Regarding claim 4, Agrawal, in view of Anderson, discloses the invention of claim 3 as discussed above. Agrawal further discloses wherein each instruction comprises (i) an operation from a predetermined set of operations and (ii) a set of arguments (¶ 31 (“For example, the SVM machine learning algorithm includes two hyperparameters: “C” and “gamma.” The “C” hyper-parameter may be set to any value from 10−3 to 105, while the “gamma” hyper-parameter may be set 10−5 to 103. Accordingly, there are endless permutations of the “C” and “gamma” parameters that may yield different loss values for training the same adult income training data set.”)).
Regarding claim 5, Agrawal, in view of Anderson, discloses the invention of claim 3 as discussed above. Agrawal further discloses initializing each of the first candidate setup function, the first candidate predict function, and the first candidate predict function of the first candidate machine learning algorithm in the sequence of candidate machine learning algorithms with one or more instructions (¶ 32 (“Therefore, to select a type of algorithm or moreover, to select the best performing variant of an algorithm, various hyper-parameter selection techniques are used to generate distinct sets of hyper-parameter values. Non-limiting examples of hyper-parameter value selection techniques include a Bayesian optimization such as a Gaussian process for hyper-parameter value selection, a random search, a gradient-based search, a grid search, hand-tuning techniques, a tree-structured Parzen Estimators (TPE) based technique.”), ¶ 33 (“With distinct sets of hyper-parameters values selected based on one or more of these techniques, each machine learning algorithm variant is trained on a training data set. A test data set is used as an input to the trained model for calculating the predicted result values. The predicted result values are compared with the corresponding label values to determine the performance score. The performance score may be computed based on calculating the error rate of predicted results in relation to the corresponding labels. For example, in a categorical domain if out of 10,000 inputs to the model only 9,000 matched the labels for the inputs, then the performance score is computed to be 90%. In non-categorical domains, the performance score may be further based on a statistical aggregation on the difference between the label value and the predicted result value.”)).
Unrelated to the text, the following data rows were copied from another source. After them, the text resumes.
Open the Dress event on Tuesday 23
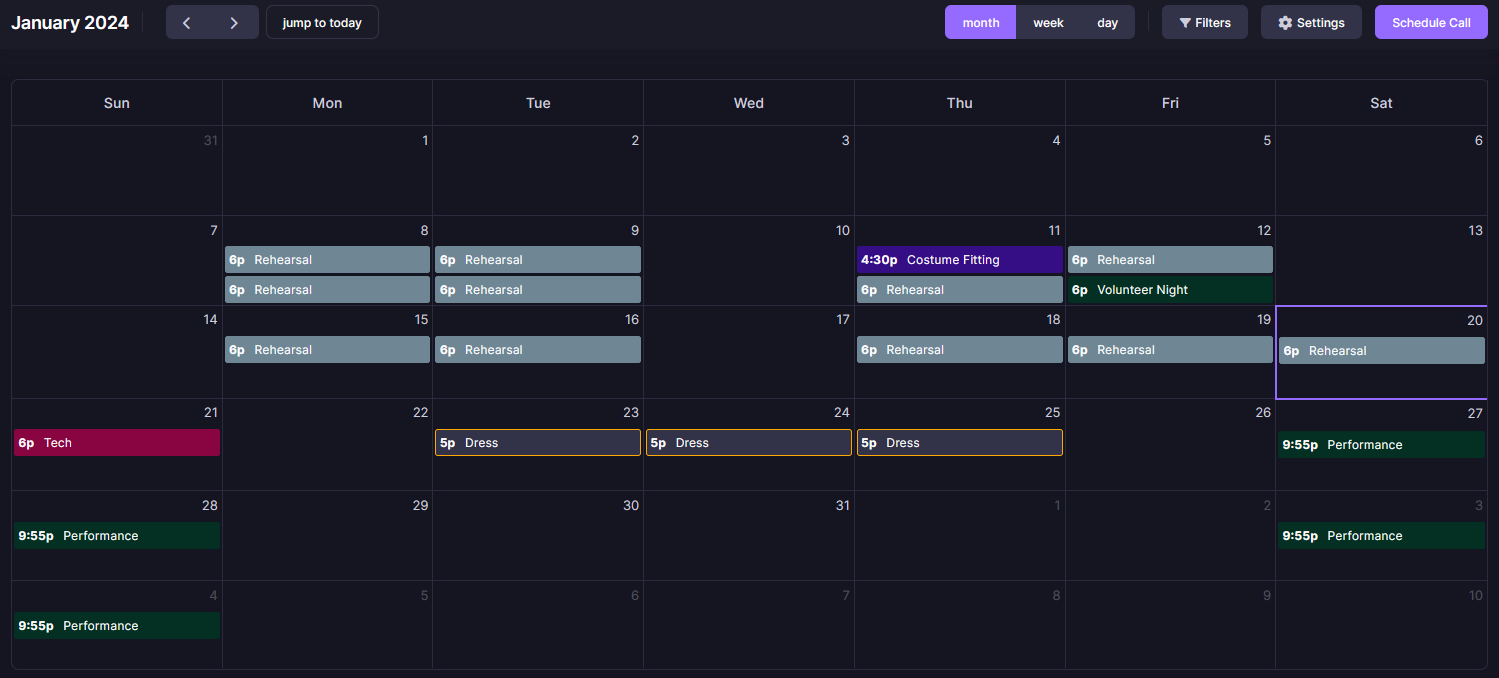This screenshot has width=1499, height=678. [538, 443]
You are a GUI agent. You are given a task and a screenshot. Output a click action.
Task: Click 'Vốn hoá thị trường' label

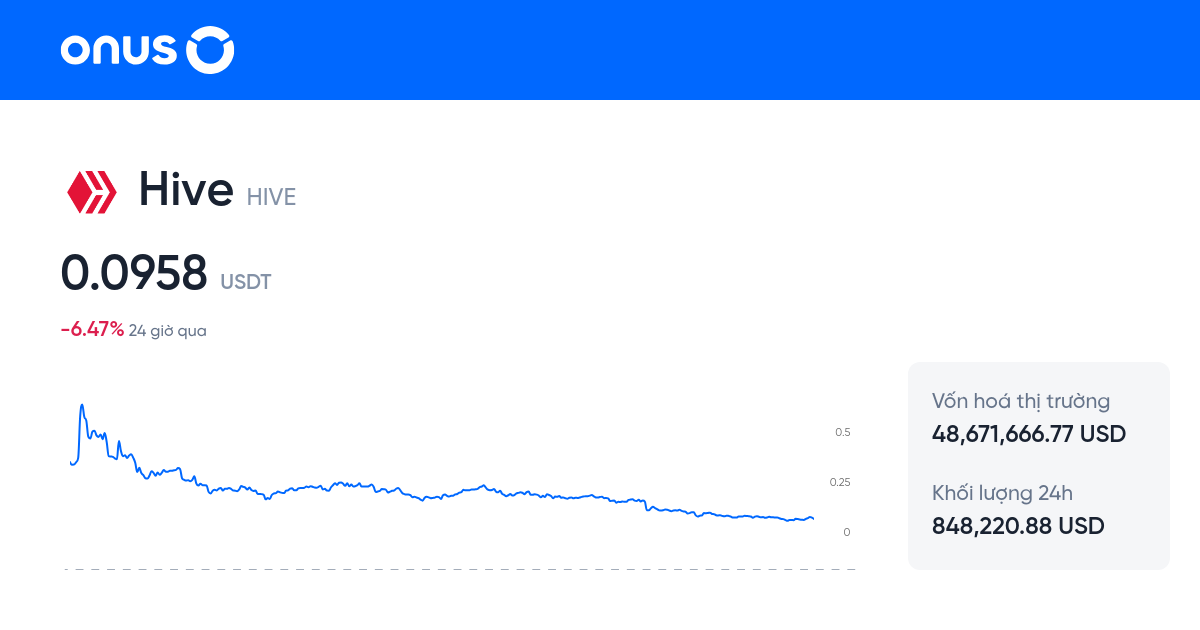pos(1021,401)
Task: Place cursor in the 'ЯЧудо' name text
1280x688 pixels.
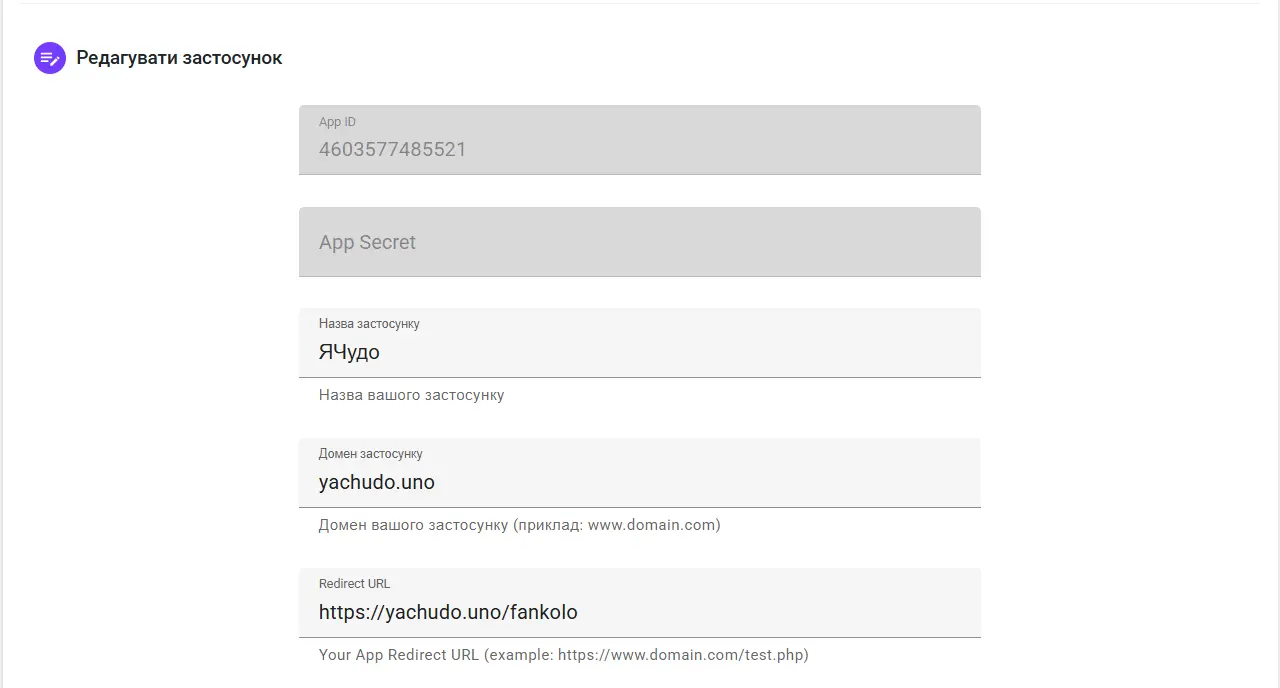Action: click(349, 353)
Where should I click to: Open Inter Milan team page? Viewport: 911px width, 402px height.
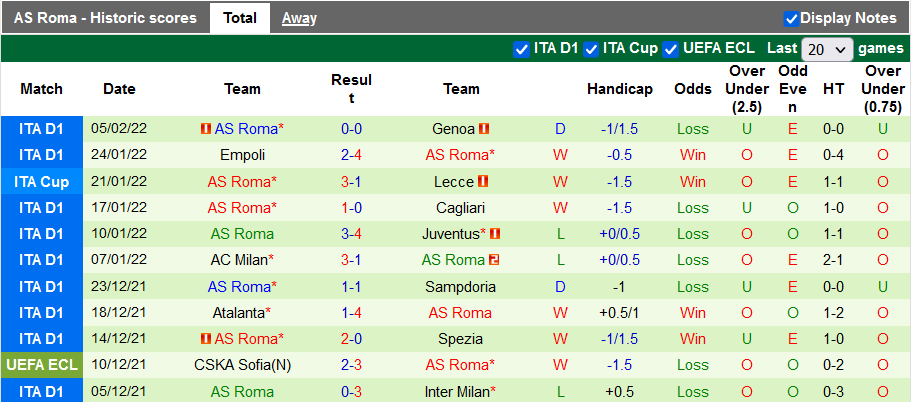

Regarding claim6, Agrawal, in view of Anderson, discloses the invention of claim 3 as discussed above. Agrawal further discloses wherein searching for one or more candidate machine learning algorithms through the machine learning algorithm search space comprises performing a random search process (¶ 32 (“Therefore, to select a type of algorithm or moreover, to select the best performing variant of an algorithm, various hyper-parameter selection techniques are used to generate distinct sets of hyper-parameter values. Non-limiting examples of hyper-parameter value selection techniques include a Bayesian optimization such as a Gaussian process for hyper-parameter value selection, a random search, a gradient-based search, a grid search, hand-tuning techniques, a tree-structured Parzen Estimators (TPE) based technique.”)).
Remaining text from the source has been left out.